"tilt!" <tilt@???> writes:
> On 08/25/2015 02:09 PM, Rainer Weikusat wrote:
>> Considering that this enforces some kind of 'bastard URL-encoding'
>> (using + as prefix instead of %) for all other bytes, it's also going
>> make people who believe that UTF-8 would be a well supported way to
>> represent non-ASCII characters very unhappy.
>
> 1. This encoding is not about URLs but filenames.
>
> Your wording "bastard URL-encoding" is unclear to me, apart from
> that i would much prefer it if you could restrain yourself
> from using pejoratives when doing code reviews.
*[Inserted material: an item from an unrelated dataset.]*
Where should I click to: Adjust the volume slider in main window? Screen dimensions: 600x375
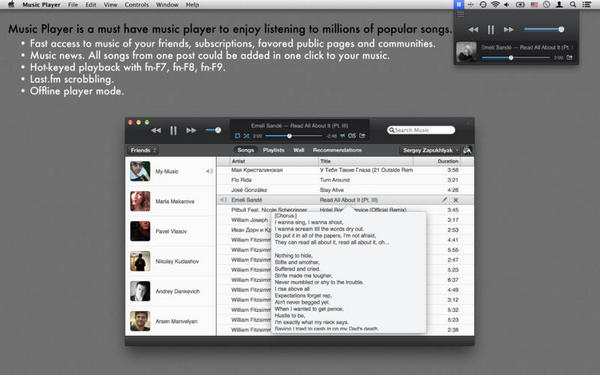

'URL encoding' is part of an internet standard. Since you're basically
using the same method (possibly unknowingly) but with a +-prefix instead
of the usual %-prefix, that classifies as "bastard URL encoding". AFAIK,
'bastard' means 'illegitmate child'. I don't know what else it means or
what else it can be construed to mean.
> 2. It is not safe to assume that SSIDs contain UTF-8.
>
> The relevant IEEE standard is botched.
>
> https://en.wikipedia.org/wiki/Service_set_%28802.11_network%29
>
> "Note that the 2012 version of the 802.11 standard defines a
> primitive SSIDEncoding, an Enumeration of UNSPECIFIED and UTF-8,
> indicating how the array of octets can be interpreted."
>
> Imagining how many service sets still operate using the pre-2012
> standard (and/or are botched implementations themselves that fail
> to recognize the issue), i think it is safe to assume that the
> character encoding of an SSID is "UNSPECIFIED" in the general case.
>
> Therefore, it is handled encoding-agnostic on a byte-per-byte basis,
> and this is what the code accomplishes.
The code replaces everything which is neither an ASCII letter nor a
digit nor - with a three byte escape sequence composed of + followed by
the hexadecimal representation of the byte value. This implies that it
will eliminate any use of non-ASCII letters both UTF-8 and otherwise.